Dès la mise en place de la première expérimentation du CDIE en 2018, le dispositif prévoyait une obligation pour les ETTP de communiquer à l'autorité administrative les contrats signés, les missions effectuées, les formations suivies ainsi que les taux de sortie dans l'emploi des salariés en CDIE. Ces données ainsi récoltées devaient permettre l'établissement d'un rapport à destination du Parlement afin d'éclairer ce dernier sur l'opportunité de pérenniser le dispositif.

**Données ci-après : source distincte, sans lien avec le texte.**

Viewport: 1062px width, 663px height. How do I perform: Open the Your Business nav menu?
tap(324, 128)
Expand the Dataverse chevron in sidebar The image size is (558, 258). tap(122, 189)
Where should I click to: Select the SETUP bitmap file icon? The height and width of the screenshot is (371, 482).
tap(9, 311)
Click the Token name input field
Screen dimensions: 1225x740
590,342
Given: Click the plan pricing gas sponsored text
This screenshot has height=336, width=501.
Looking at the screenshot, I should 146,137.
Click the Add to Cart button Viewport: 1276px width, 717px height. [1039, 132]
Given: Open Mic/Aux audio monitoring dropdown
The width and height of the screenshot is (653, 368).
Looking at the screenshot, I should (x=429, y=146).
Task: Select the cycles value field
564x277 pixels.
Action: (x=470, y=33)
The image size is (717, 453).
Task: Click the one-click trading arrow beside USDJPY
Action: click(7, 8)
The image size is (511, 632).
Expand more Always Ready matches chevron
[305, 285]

· Concernant l'appréciation quantitative du nombre de CDIE signés, et du profil des salariés concernés, la rapporteure fait le constat d'une défaillance réelle. L'absence de déclaration des CDIE dans la déclaration sociale nominative (DSN) fait obstacle à une analyse indiscutable, et les services du ministère du travail et de l'emploi ont indiqué ne pas avoir pu collecter les informations remontées faute d'une diligence adéquate de la part des ETTP. Cependant, elle a pu constater lors de ses auditions que des ETTP ont fait remonter leurs statistiques relatives au CDIE auprès des directions régionales de l'économie, de l'emploi, du travail et des solidarités (DREETS), sans que ces services ne se soient efficacement organisés pour traiter et faire remonter les informations.

La DSN : un outil inadapté à l'évaluation d'expérimentation

La déclaration sociale nominative (DSN) correspond à une déclaration en ligne produite tous les mois par les employeurs via les logiciels de paie, qui contient l'ensemble des informations qui ont une conséquence sur la paie de chacun des salariés. Généralisée à l'ensemble du secteur privé en 2017, la DSN a permis de remplacer 45 formalités déclaratives par une déclaration unique. Cette transformation est gérée par le groupement d'intérêt public (GIP) modernisation des déclarations sociales.

Initialement destinée aux seules informations ayant un impact sur les cotisations sociales, la DSN a pu susciter de nombreux espoirs en matière d'évaluation des politiques publiques du fait de la robustesse des données collectées.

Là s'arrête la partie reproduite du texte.